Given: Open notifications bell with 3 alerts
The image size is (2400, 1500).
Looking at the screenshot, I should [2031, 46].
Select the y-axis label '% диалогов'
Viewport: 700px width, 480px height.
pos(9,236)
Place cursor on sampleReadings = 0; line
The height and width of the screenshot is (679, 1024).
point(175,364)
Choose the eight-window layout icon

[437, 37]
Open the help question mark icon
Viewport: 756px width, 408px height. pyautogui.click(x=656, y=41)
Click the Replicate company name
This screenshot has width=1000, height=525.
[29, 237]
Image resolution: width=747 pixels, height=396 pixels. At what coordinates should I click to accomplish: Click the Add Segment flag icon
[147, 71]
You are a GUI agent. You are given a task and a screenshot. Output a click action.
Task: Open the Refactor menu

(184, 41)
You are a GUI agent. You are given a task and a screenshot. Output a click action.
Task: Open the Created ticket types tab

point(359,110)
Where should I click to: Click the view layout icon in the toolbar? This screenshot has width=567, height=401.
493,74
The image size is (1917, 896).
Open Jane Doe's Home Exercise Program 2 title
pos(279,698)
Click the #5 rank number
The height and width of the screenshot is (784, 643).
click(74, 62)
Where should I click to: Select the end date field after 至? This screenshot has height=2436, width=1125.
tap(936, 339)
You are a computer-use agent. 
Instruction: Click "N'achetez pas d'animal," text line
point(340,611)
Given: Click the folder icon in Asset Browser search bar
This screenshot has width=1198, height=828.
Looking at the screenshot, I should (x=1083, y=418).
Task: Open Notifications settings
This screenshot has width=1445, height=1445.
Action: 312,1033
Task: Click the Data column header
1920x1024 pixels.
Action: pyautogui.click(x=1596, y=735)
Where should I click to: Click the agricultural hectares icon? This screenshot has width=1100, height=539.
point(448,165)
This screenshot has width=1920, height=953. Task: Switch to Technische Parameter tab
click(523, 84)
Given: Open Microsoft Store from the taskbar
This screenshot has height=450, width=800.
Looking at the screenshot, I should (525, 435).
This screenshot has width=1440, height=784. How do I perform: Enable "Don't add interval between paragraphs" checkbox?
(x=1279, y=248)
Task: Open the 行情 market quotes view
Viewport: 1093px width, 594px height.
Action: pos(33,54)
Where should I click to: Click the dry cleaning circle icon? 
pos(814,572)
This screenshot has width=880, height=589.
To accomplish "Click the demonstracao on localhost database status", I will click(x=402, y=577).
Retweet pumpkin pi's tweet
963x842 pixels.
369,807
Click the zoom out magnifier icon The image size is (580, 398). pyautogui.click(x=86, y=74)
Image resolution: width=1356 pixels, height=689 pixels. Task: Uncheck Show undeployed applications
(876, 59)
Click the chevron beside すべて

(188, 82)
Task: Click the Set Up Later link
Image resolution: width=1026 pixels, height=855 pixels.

> **AIM OF THE TASK**
Every entry should be duplicated exactly as written.

> **SOLUTION TO THIS PROBLEM**
Given: Open notifications bell with 3 alerts
The image size is (2400, 1500).
Looking at the screenshot, I should [2031, 46].
Select the y-axis label '% диалогов'
Viewport: 700px width, 480px height.
pos(9,236)
Place cursor on sampleReadings = 0; line
The height and width of the screenshot is (679, 1024).
point(175,364)
Choose the eight-window layout icon

[437, 37]
Open the help question mark icon
Viewport: 756px width, 408px height. pyautogui.click(x=656, y=41)
Click the Replicate company name
This screenshot has width=1000, height=525.
[29, 237]
Image resolution: width=747 pixels, height=396 pixels. At what coordinates should I click to accomplish: Click the Add Segment flag icon
[147, 71]
You are a GUI agent. You are given a task and a screenshot. Output a click action.
Task: Open the Refactor menu

(184, 41)
You are a GUI agent. You are given a task and a screenshot. Output a click action.
Task: Open the Created ticket types tab

point(359,110)
Where should I click to: Click the view layout icon in the toolbar? This screenshot has width=567, height=401.
493,74
The image size is (1917, 896).
Open Jane Doe's Home Exercise Program 2 title
pos(279,698)
Click the #5 rank number
The height and width of the screenshot is (784, 643).
click(74, 62)
Where should I click to: Select the end date field after 至? This screenshot has height=2436, width=1125.
tap(936, 339)
You are a computer-use agent. 
Instruction: Click "N'achetez pas d'animal," text line
point(340,611)
Given: Click the folder icon in Asset Browser search bar
This screenshot has width=1198, height=828.
Looking at the screenshot, I should (x=1083, y=418).
Task: Open Notifications settings
This screenshot has width=1445, height=1445.
Action: 312,1033
Task: Click the Data column header
1920x1024 pixels.
Action: pyautogui.click(x=1596, y=735)
Where should I click to: Click the agricultural hectares icon? This screenshot has width=1100, height=539.
point(448,165)
This screenshot has width=1920, height=953. Task: Switch to Technische Parameter tab
click(523, 84)
Given: Open Microsoft Store from the taskbar
This screenshot has height=450, width=800.
Looking at the screenshot, I should (525, 435).
This screenshot has width=1440, height=784. How do I perform: Enable "Don't add interval between paragraphs" checkbox?
(x=1279, y=248)
Task: Open the 行情 market quotes view
Viewport: 1093px width, 594px height.
Action: pos(33,54)
Where should I click to: Click the dry cleaning circle icon? 
pos(814,572)
This screenshot has width=880, height=589.
To accomplish "Click the demonstracao on localhost database status", I will click(x=402, y=577).
Retweet pumpkin pi's tweet
963x842 pixels.
369,807
Click the zoom out magnifier icon The image size is (580, 398). pyautogui.click(x=86, y=74)
Image resolution: width=1356 pixels, height=689 pixels. Task: Uncheck Show undeployed applications
(876, 59)
Click the chevron beside すべて

(188, 82)
Task: Click the Set Up Later link
Image resolution: width=1026 pixels, height=855 pixels.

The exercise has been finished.